## Data shown

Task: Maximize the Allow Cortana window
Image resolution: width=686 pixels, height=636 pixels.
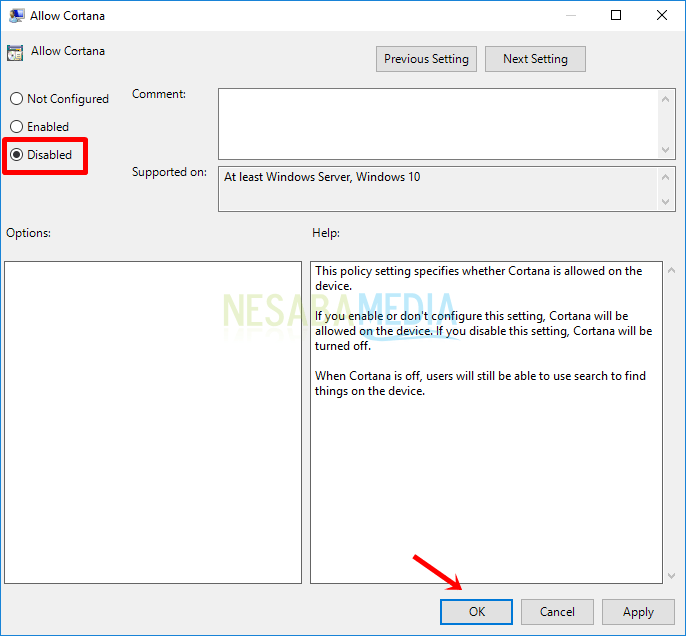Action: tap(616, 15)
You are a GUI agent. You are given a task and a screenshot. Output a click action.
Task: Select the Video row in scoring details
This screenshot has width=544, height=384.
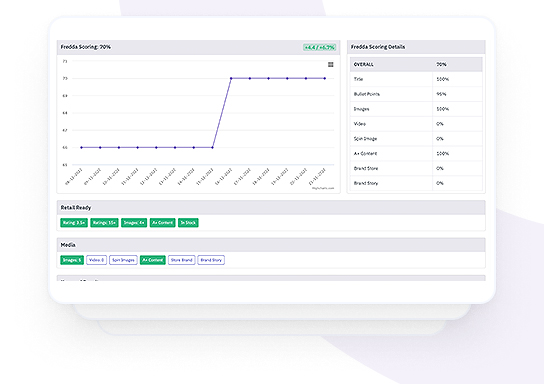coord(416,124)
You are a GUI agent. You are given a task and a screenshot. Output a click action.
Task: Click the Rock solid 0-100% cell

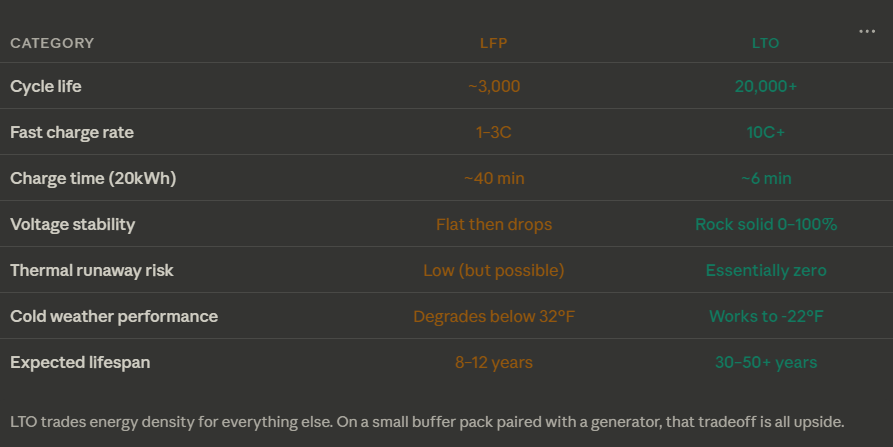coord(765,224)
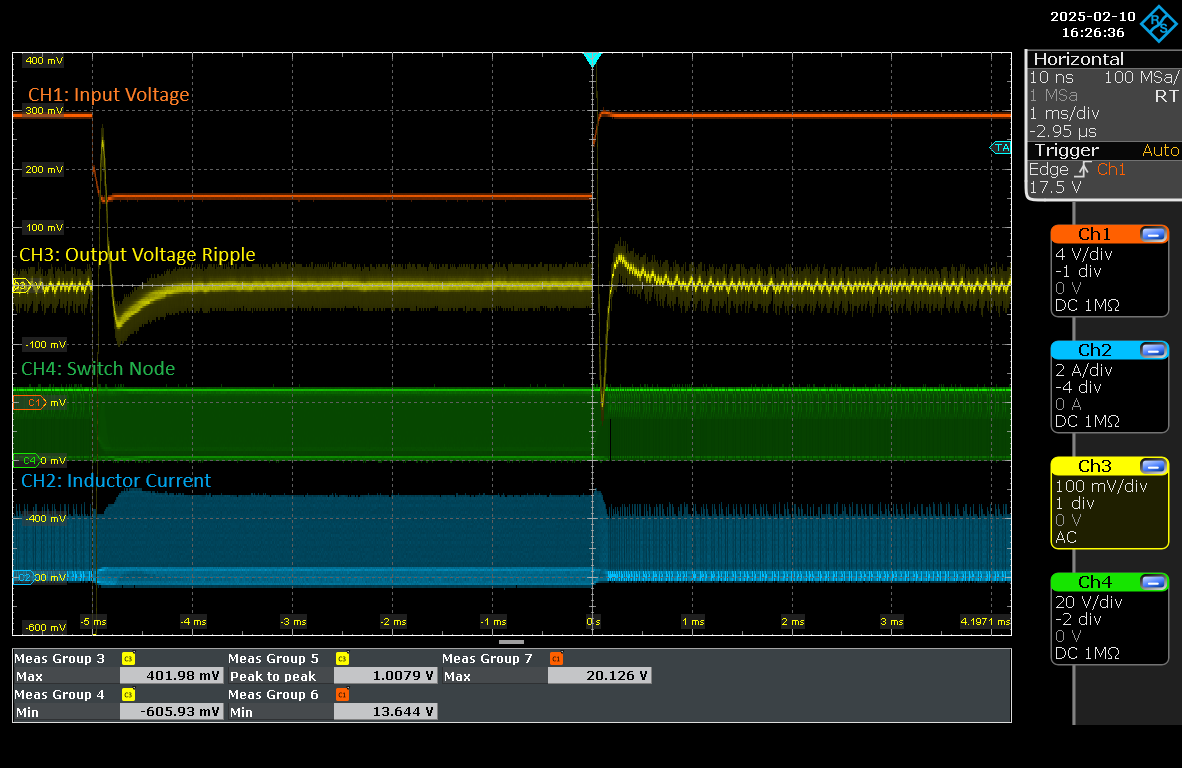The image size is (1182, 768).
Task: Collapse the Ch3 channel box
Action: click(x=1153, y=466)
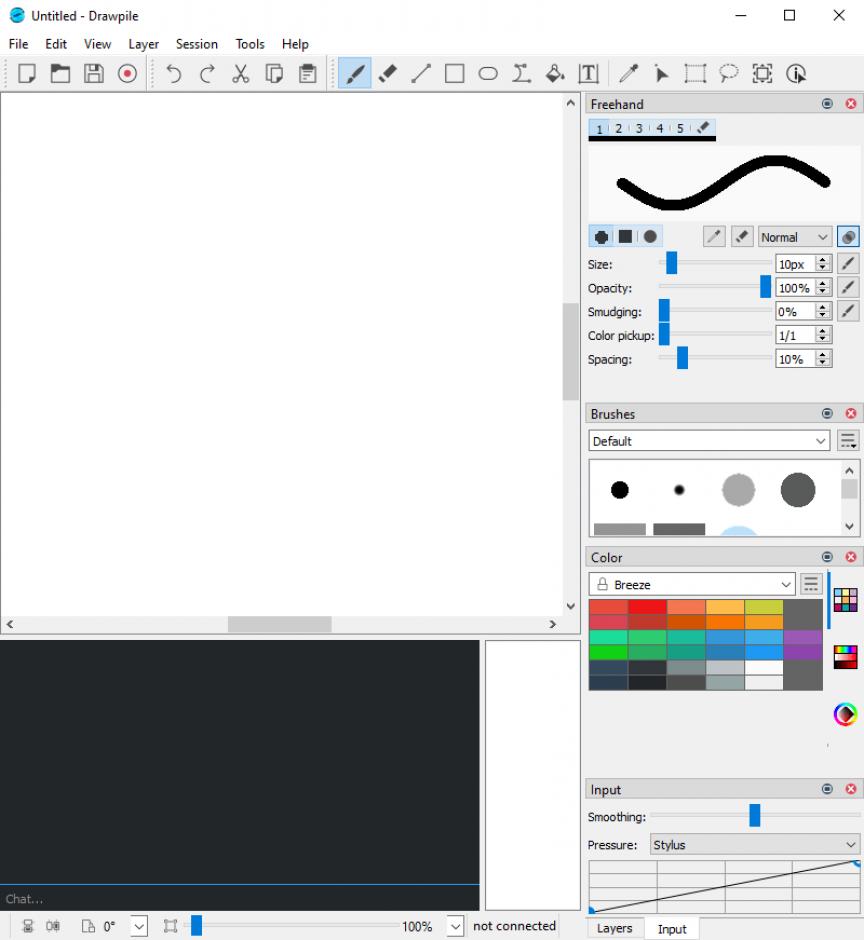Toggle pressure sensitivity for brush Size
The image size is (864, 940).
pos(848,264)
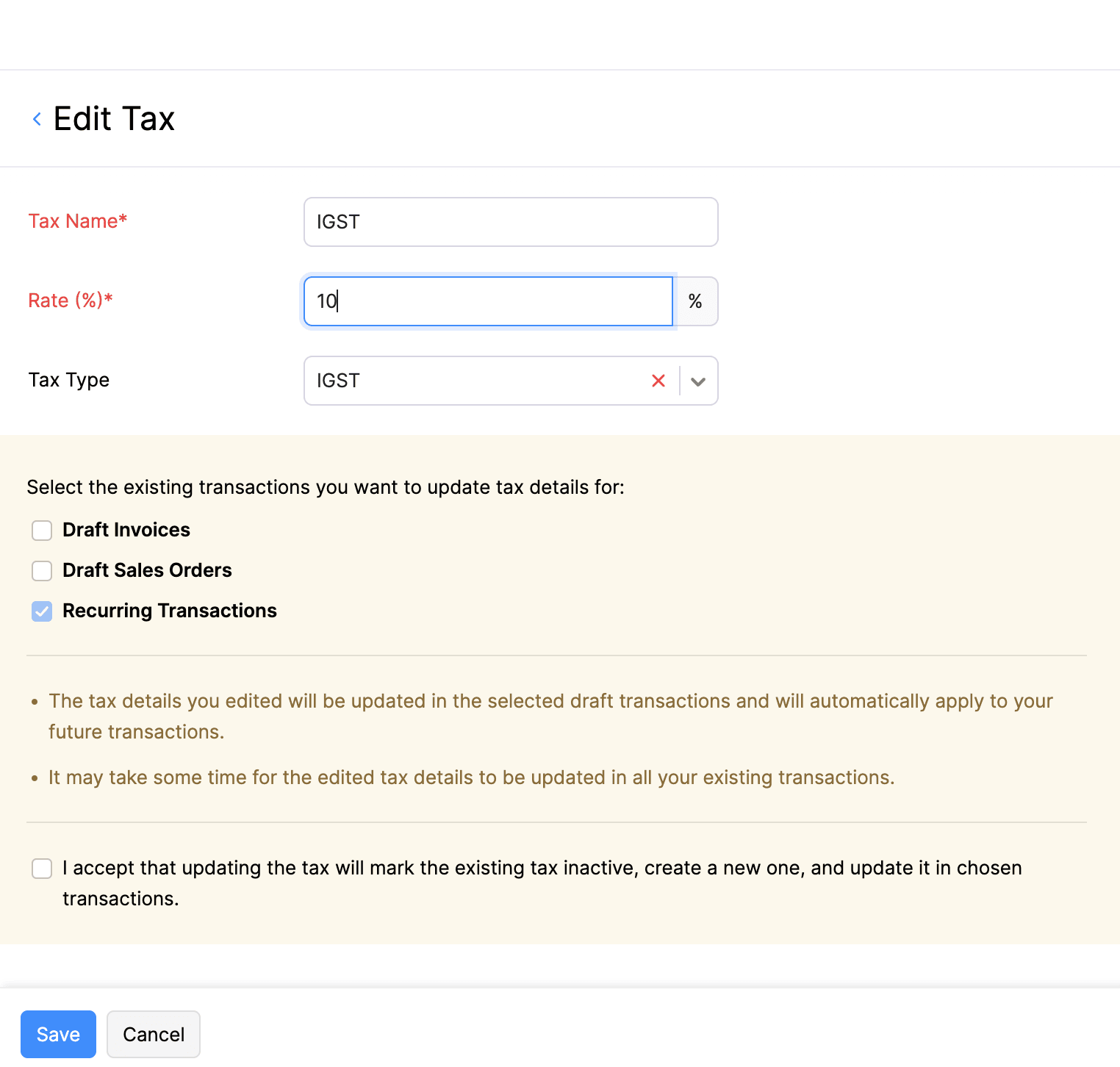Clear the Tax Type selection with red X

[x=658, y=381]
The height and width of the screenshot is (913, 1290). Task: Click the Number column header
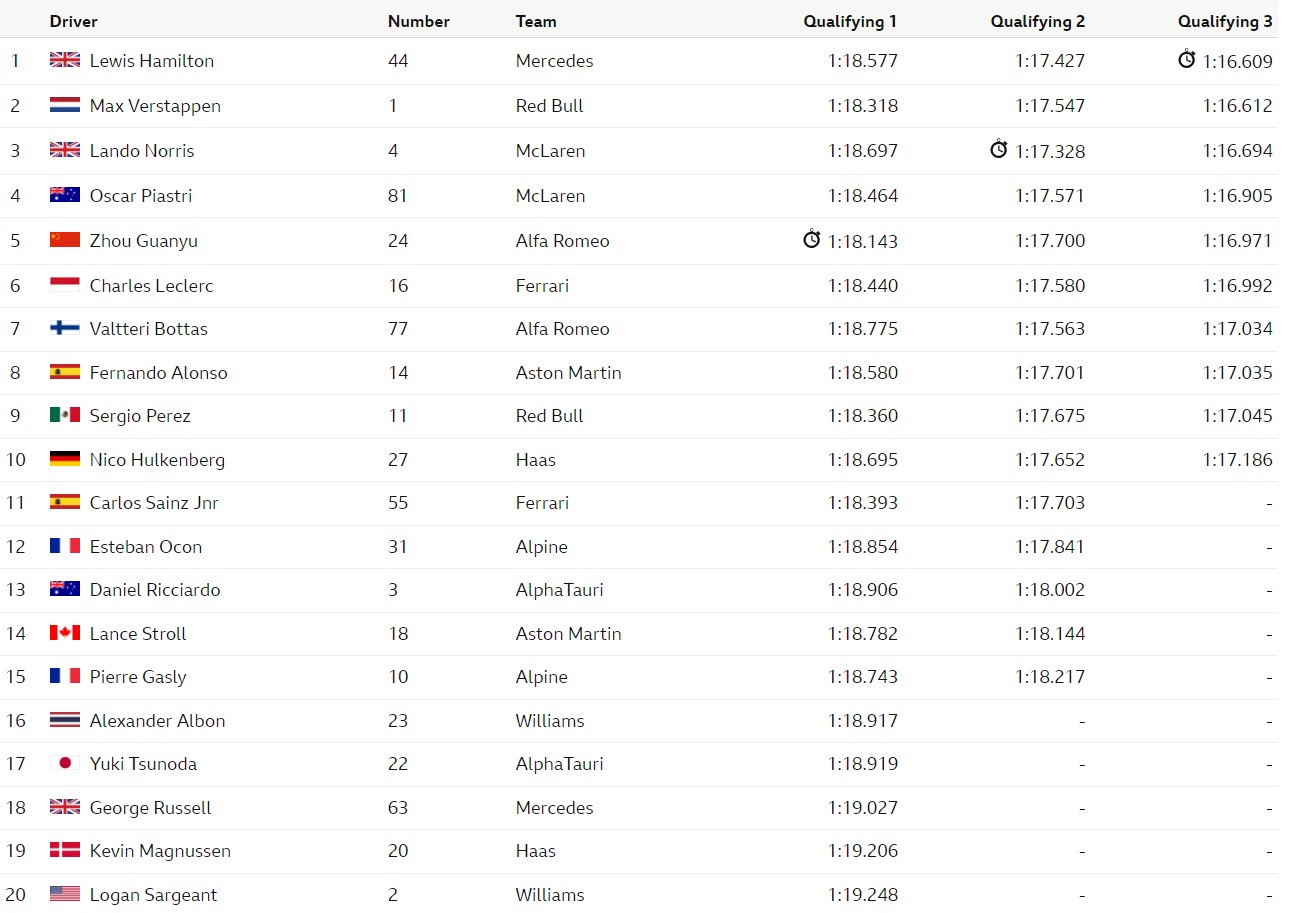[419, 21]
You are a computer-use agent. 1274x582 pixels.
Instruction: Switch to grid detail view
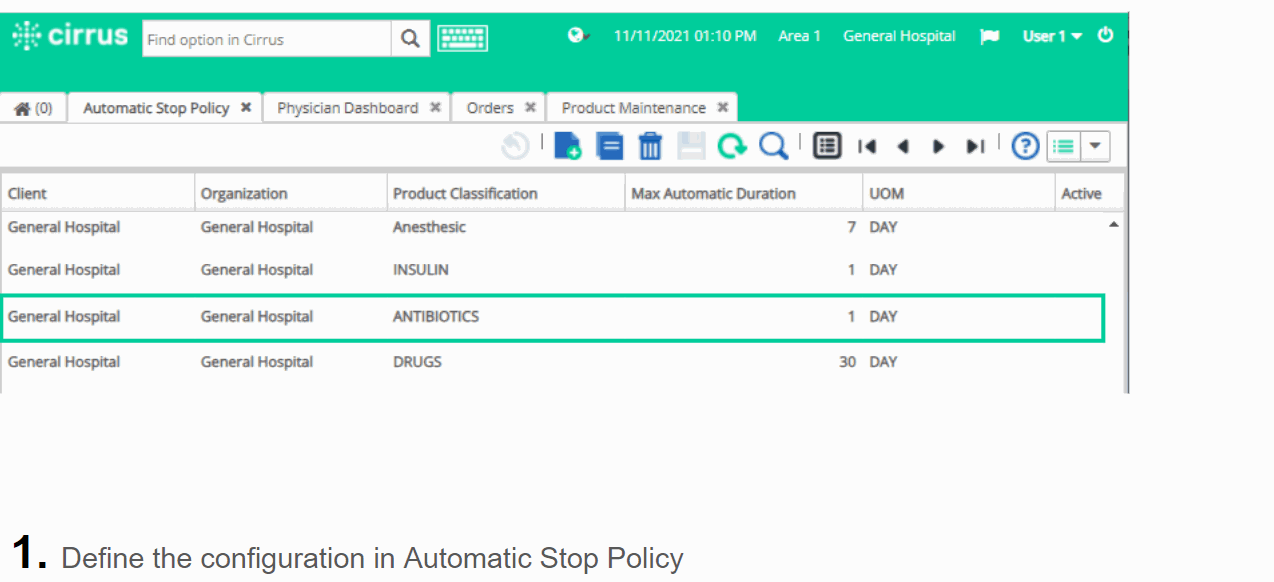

## Instruction
Can you copy every one of the rows above word for word, leaving out the pictures?

## Solution to the problem
Task: Maximize the Allow Cortana window
Image resolution: width=686 pixels, height=636 pixels.
Action: tap(616, 15)
You are a GUI agent. You are given a task and a screenshot. Output a click action.
Task: Select the Video row in scoring details
This screenshot has width=544, height=384.
coord(416,124)
You are a GUI agent. You are given a task and a screenshot. Output a click action.
Task: Click the Rock solid 0-100% cell

coord(765,224)
The image size is (1182, 768).
Task: Collapse the Ch3 channel box
Action: click(x=1153, y=466)
Toggle pressure sensitivity for brush Size
The image size is (864, 940).
pos(848,264)
Clear the Tax Type selection with red X

[x=658, y=381]
The height and width of the screenshot is (913, 1290). Task: Click the Number column header
[419, 21]
You are a computer-use agent. 1274x582 pixels.
Instruction: Switch to grid detail view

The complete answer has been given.